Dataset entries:
******************************

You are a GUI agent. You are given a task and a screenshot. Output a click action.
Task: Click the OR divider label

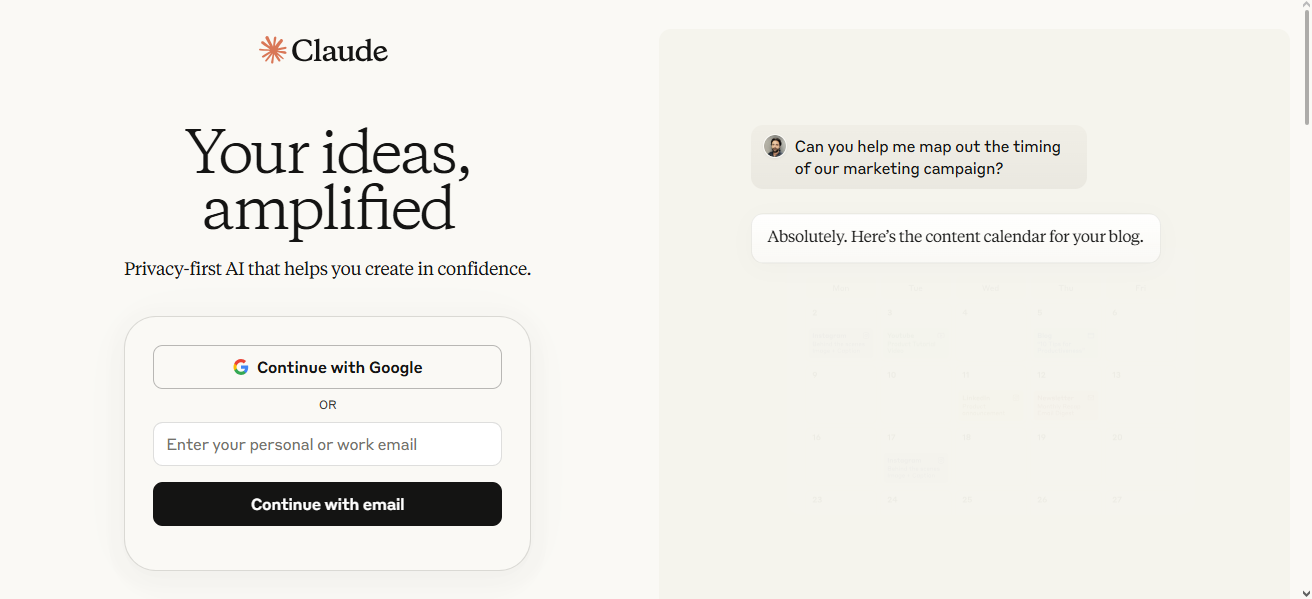click(x=327, y=405)
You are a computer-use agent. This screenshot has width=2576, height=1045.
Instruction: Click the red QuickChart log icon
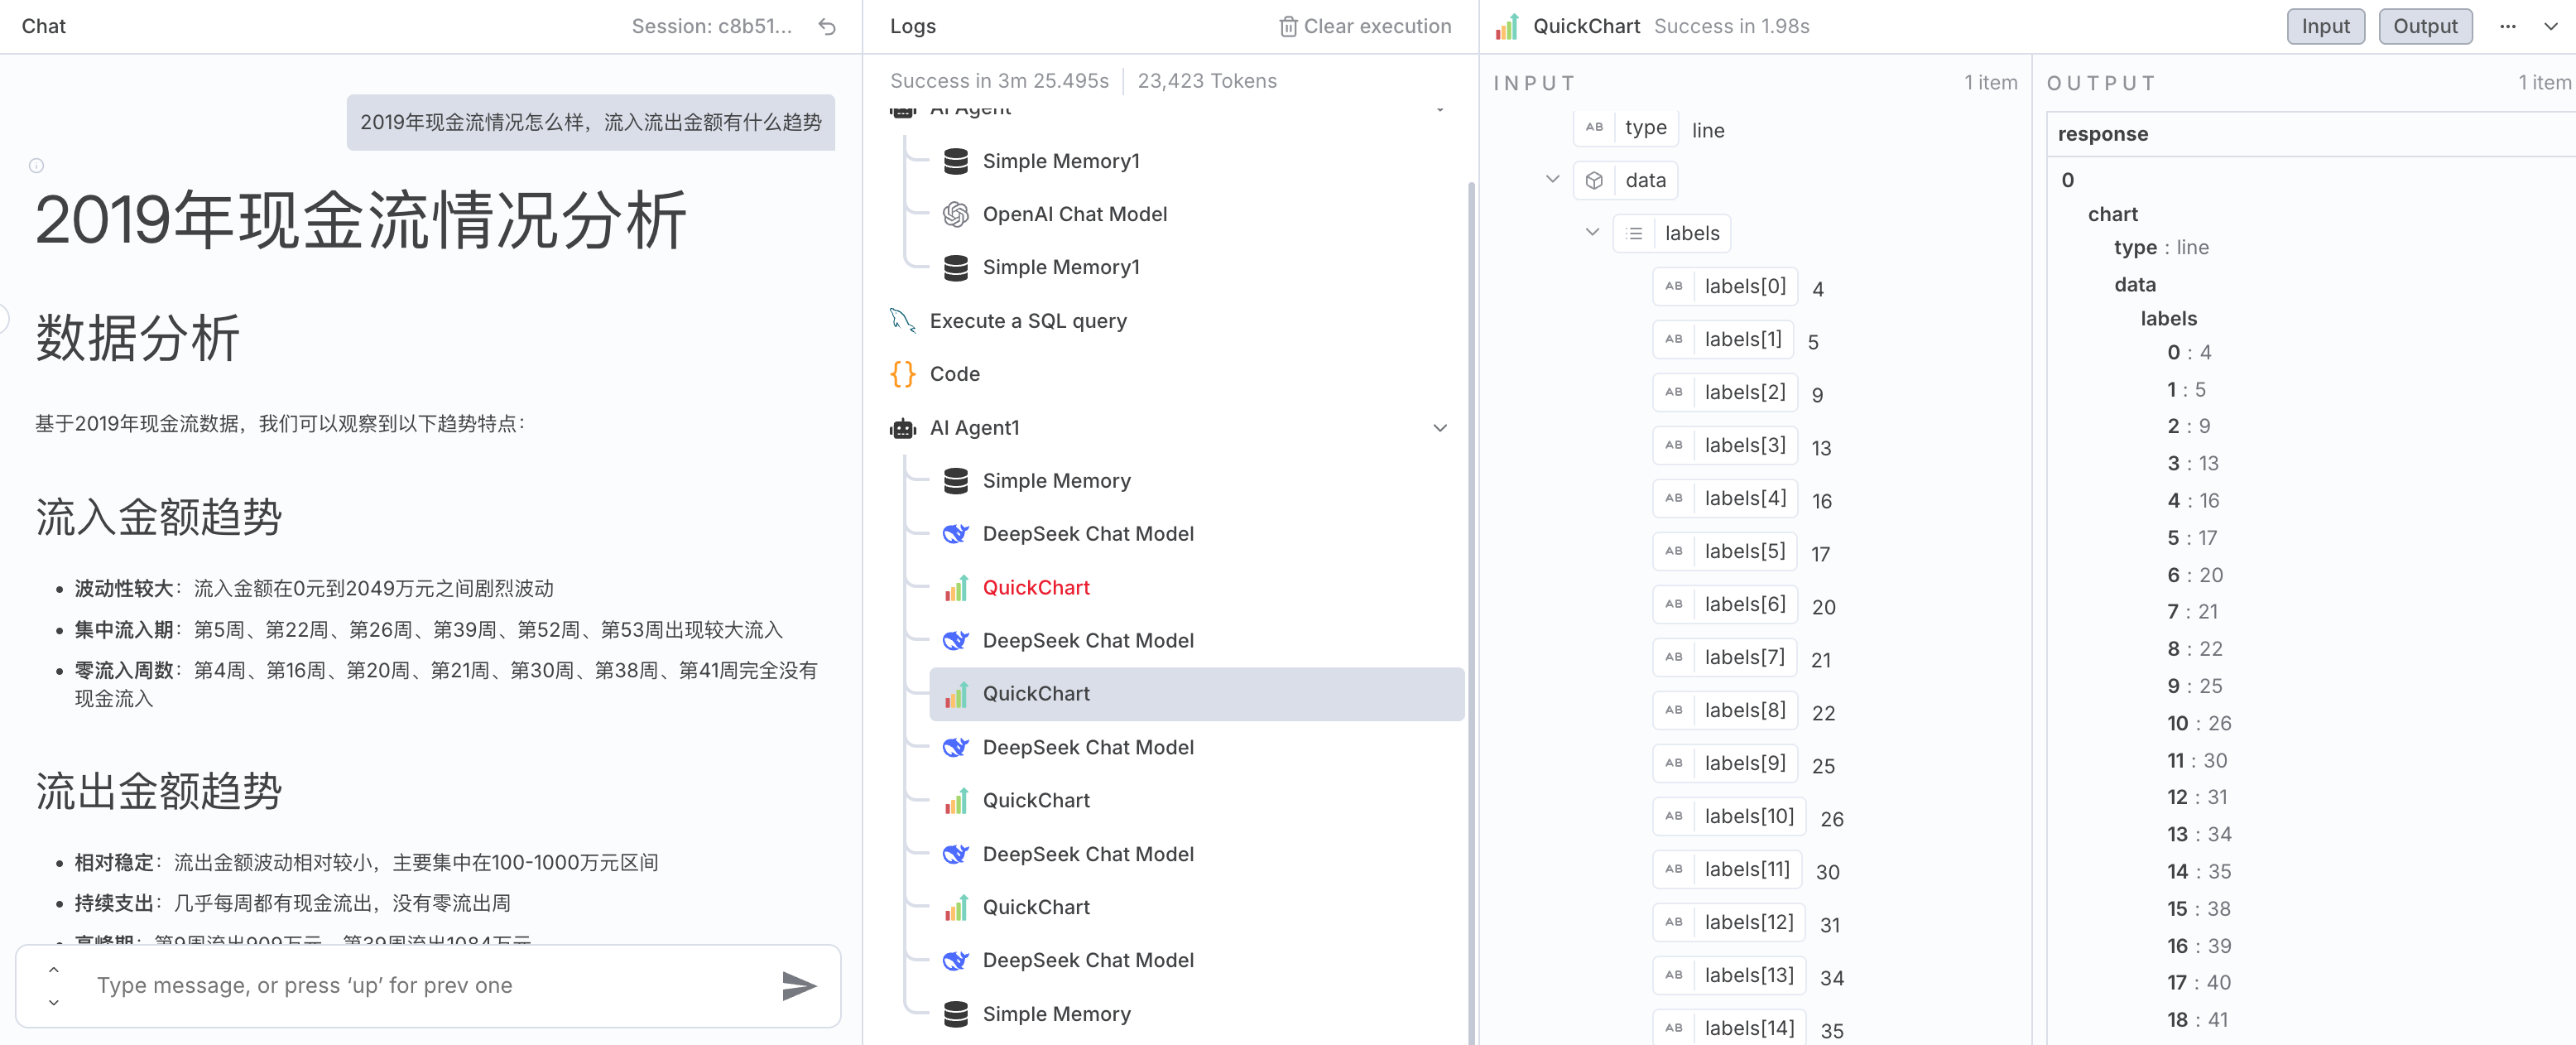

******************************

Stated exercise: Render all of the data above as a numbered list with one line per item. Skip blank lines and omit the pictures.

Written response:
1. You are a GUI agent. You are given a task and a screenshot. Output a click action.
2. Task: Click the OR divider label
3. click(x=327, y=405)
4. You are a computer-use agent. This screenshot has width=2576, height=1045.
5. Instruction: Click the red QuickChart log icon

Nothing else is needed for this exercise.